### Task statement:
Copy every entry below exactly as it appears, leaving out the images.

(Saved data entries)
*** Begin section ***
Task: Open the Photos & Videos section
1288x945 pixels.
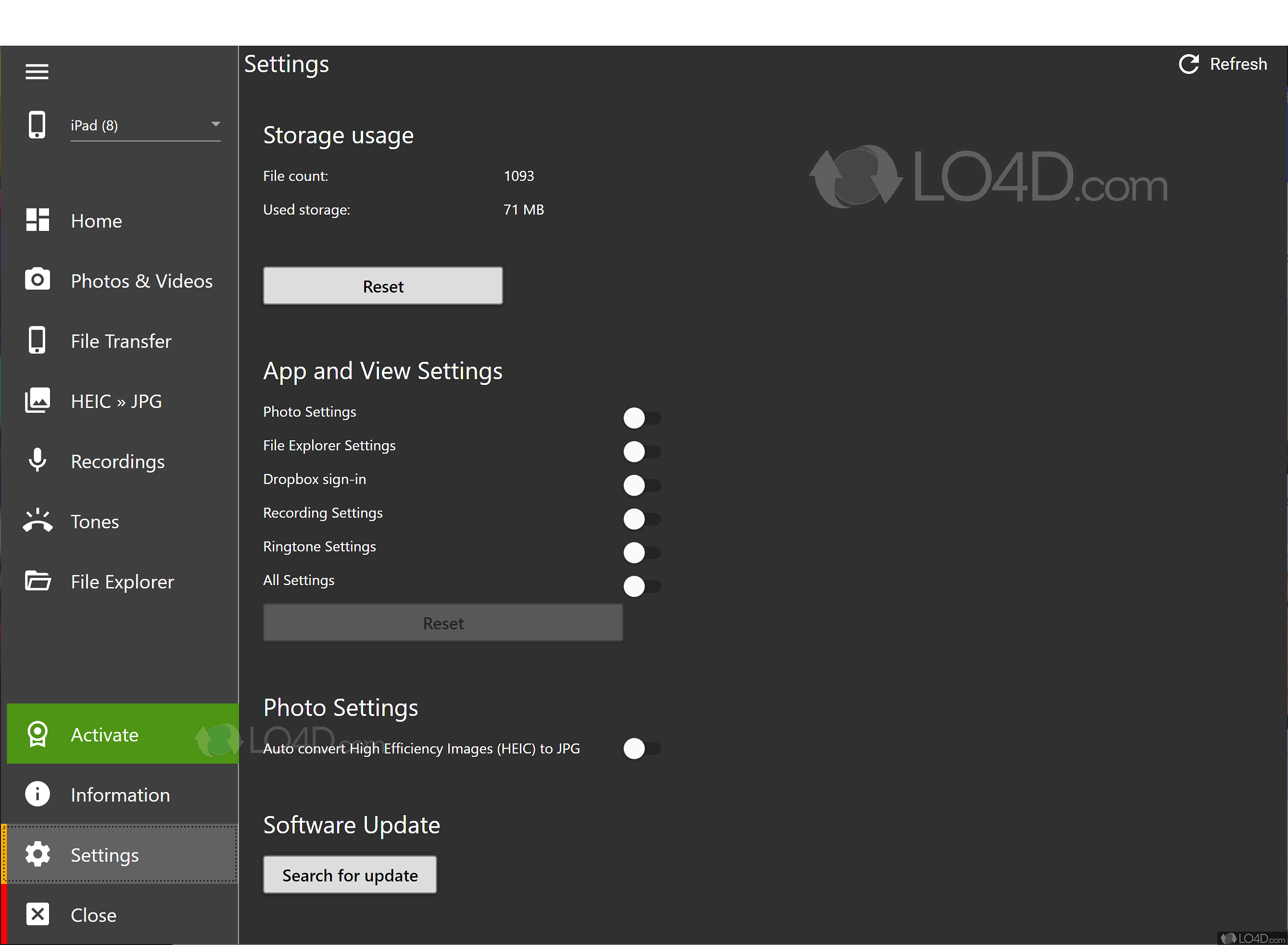Action: [142, 281]
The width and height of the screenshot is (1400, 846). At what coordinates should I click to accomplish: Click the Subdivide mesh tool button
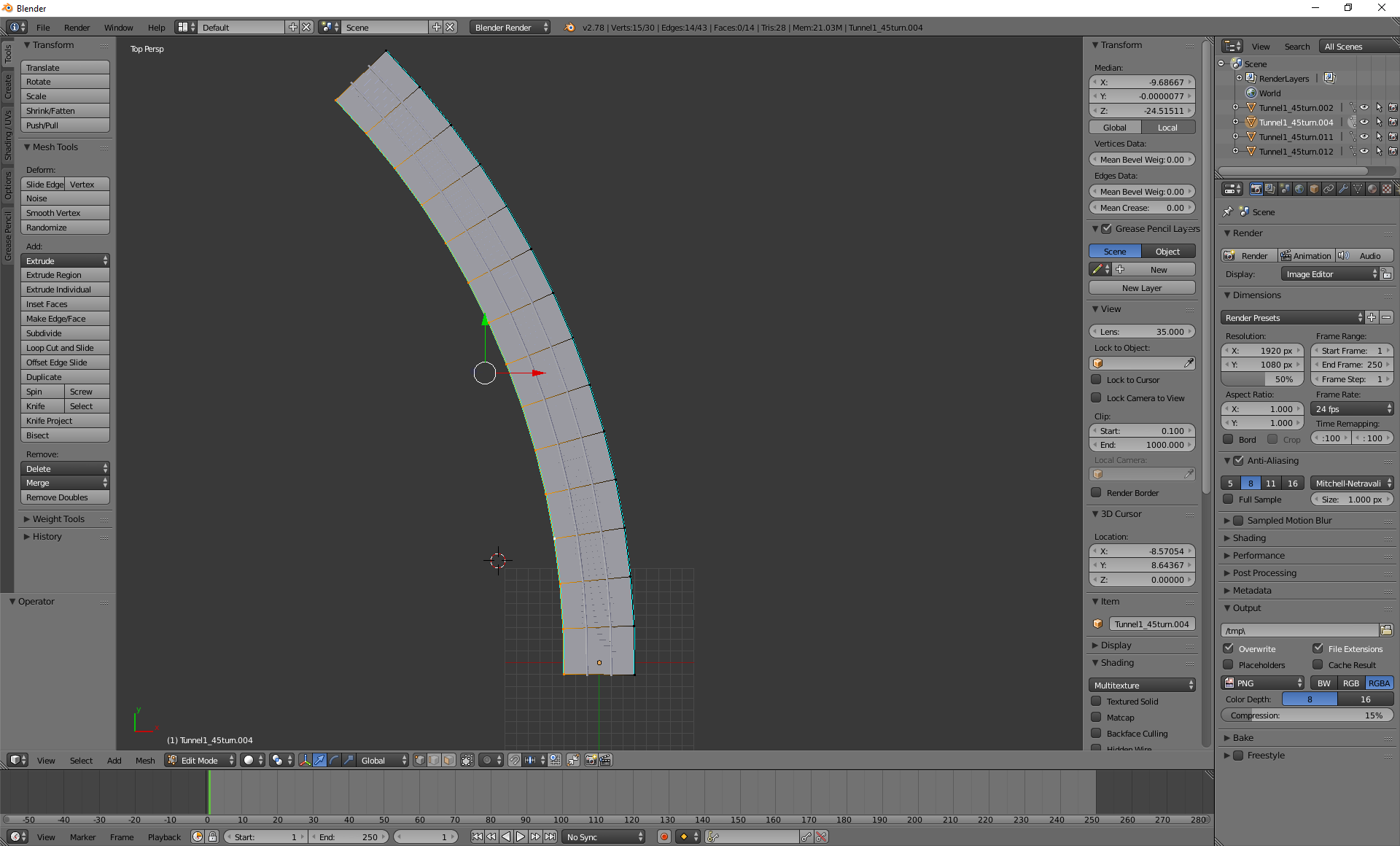(65, 333)
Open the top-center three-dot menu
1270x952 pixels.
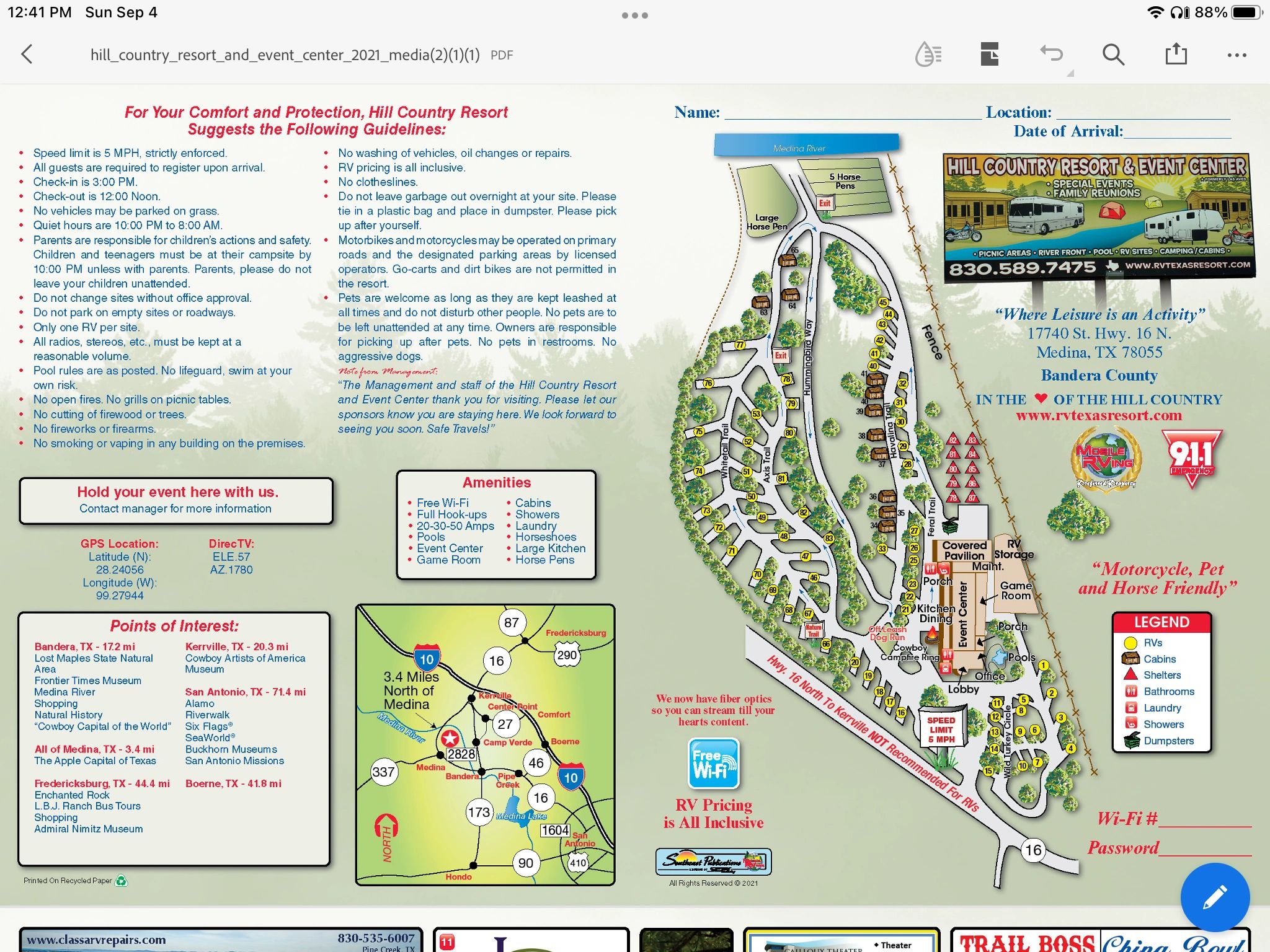pyautogui.click(x=635, y=16)
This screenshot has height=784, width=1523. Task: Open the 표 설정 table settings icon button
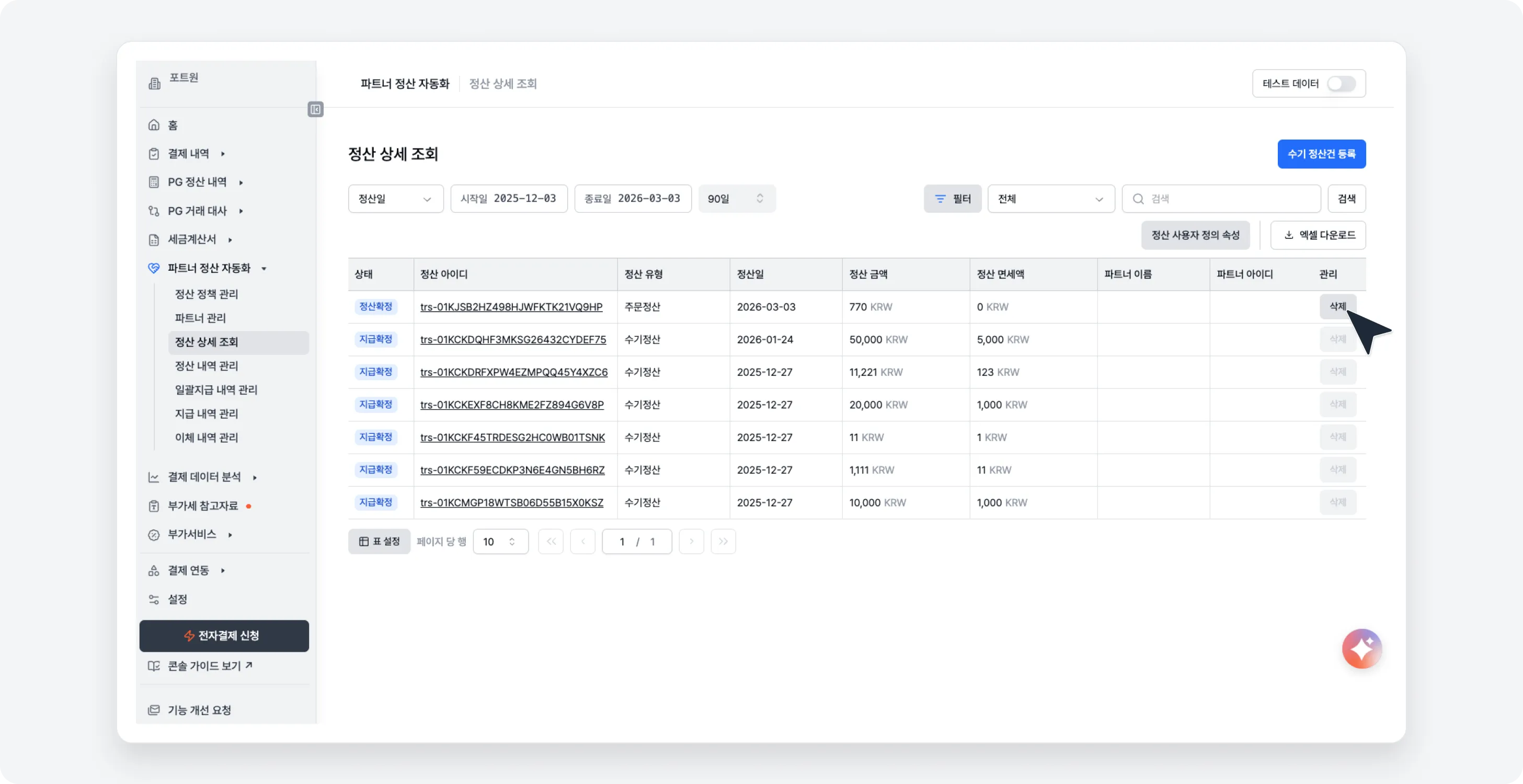point(379,541)
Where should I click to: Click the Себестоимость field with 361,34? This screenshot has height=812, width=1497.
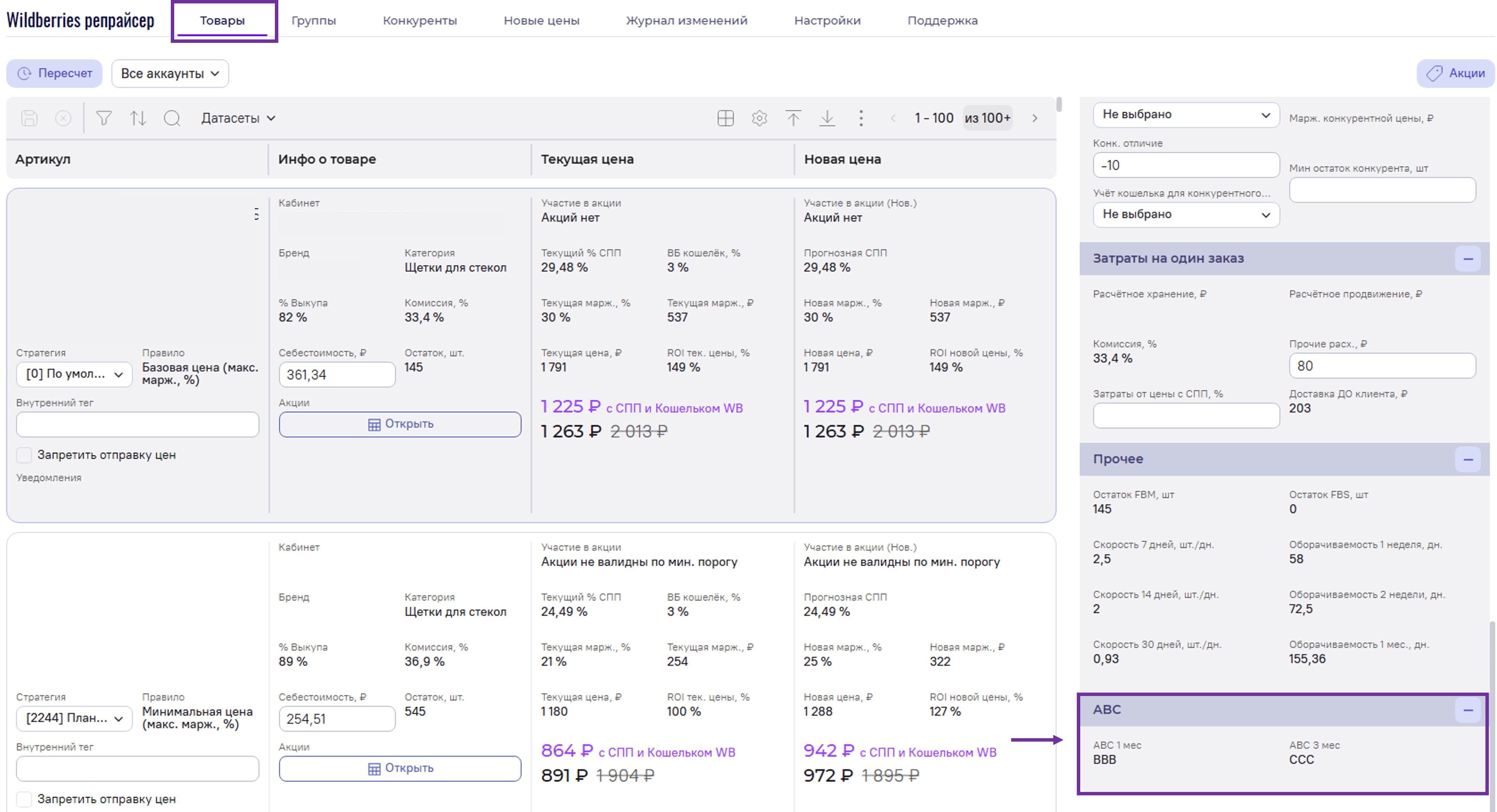click(x=336, y=375)
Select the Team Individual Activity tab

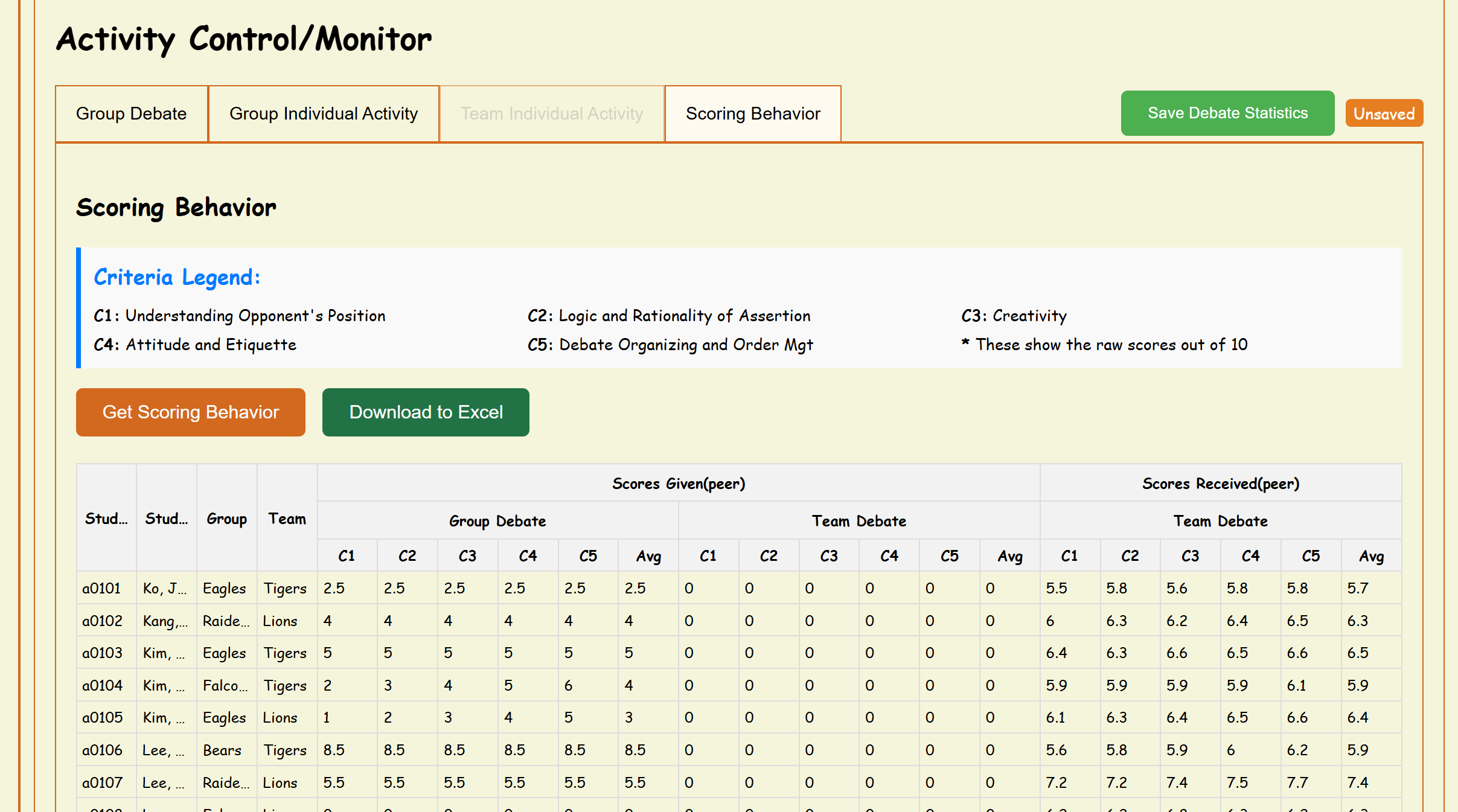[x=552, y=114]
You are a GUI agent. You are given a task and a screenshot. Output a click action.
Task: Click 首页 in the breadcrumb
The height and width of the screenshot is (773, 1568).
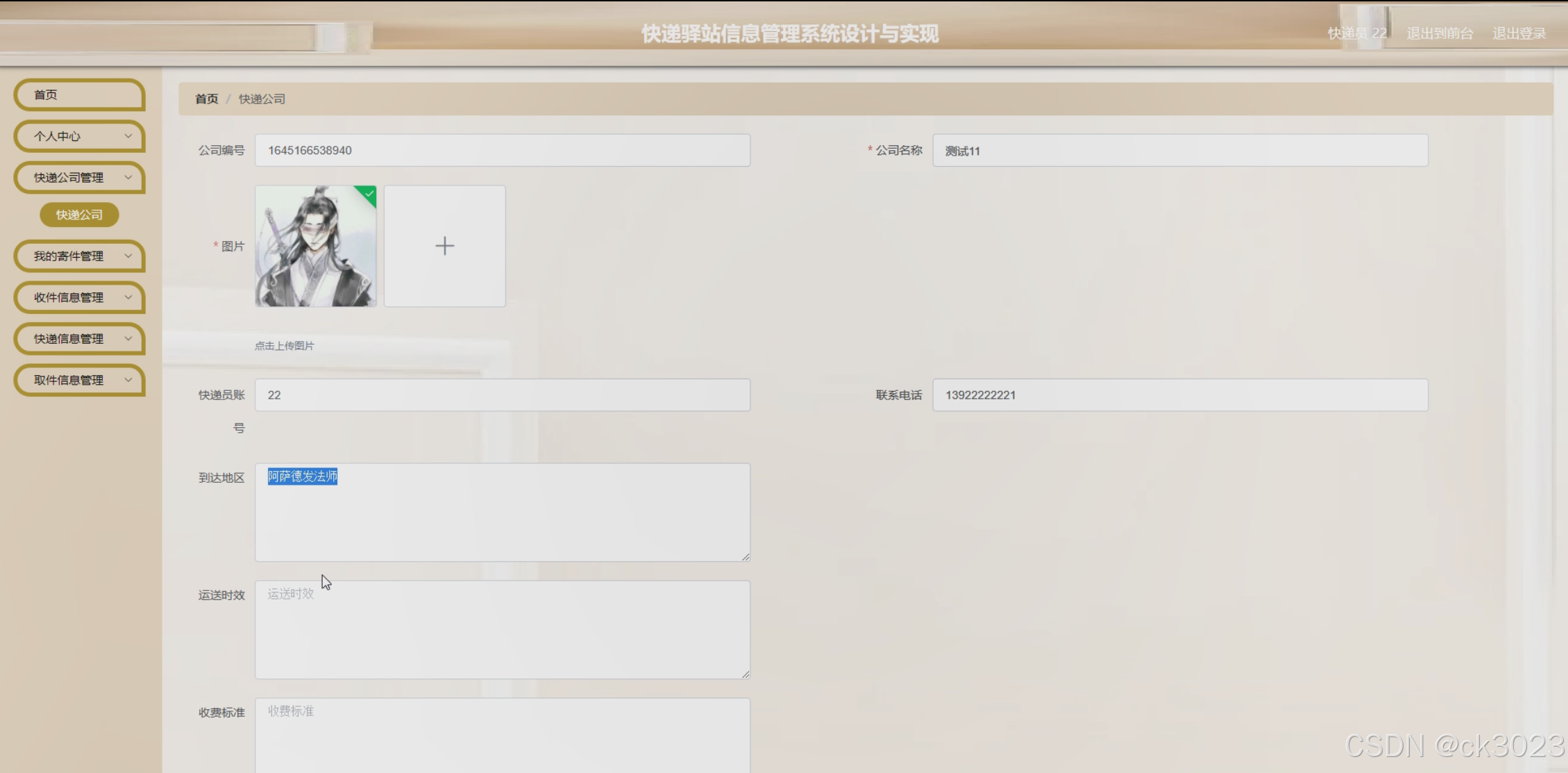tap(206, 99)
*** End section ***
### Reply to the exercise:
Task: Open the Photos & Videos section
1288x945 pixels.
Action: [142, 281]
The width and height of the screenshot is (1400, 846). At what coordinates should I click to accomplish: Click the Subdivide mesh tool button
(65, 333)
Open the top-center three-dot menu
1270x952 pixels.
pyautogui.click(x=635, y=16)
This screenshot has height=784, width=1523. Task: Open the 표 설정 table settings icon button
point(379,541)
Where should I click to: Click the Себестоимость field with 361,34? This screenshot has height=812, width=1497.
click(x=336, y=375)
Select the Team Individual Activity tab

[x=552, y=114]
You are a GUI agent. You are given a task and a screenshot. Output a click action.
Task: Click 首页 in the breadcrumb
The height and width of the screenshot is (773, 1568).
tap(206, 99)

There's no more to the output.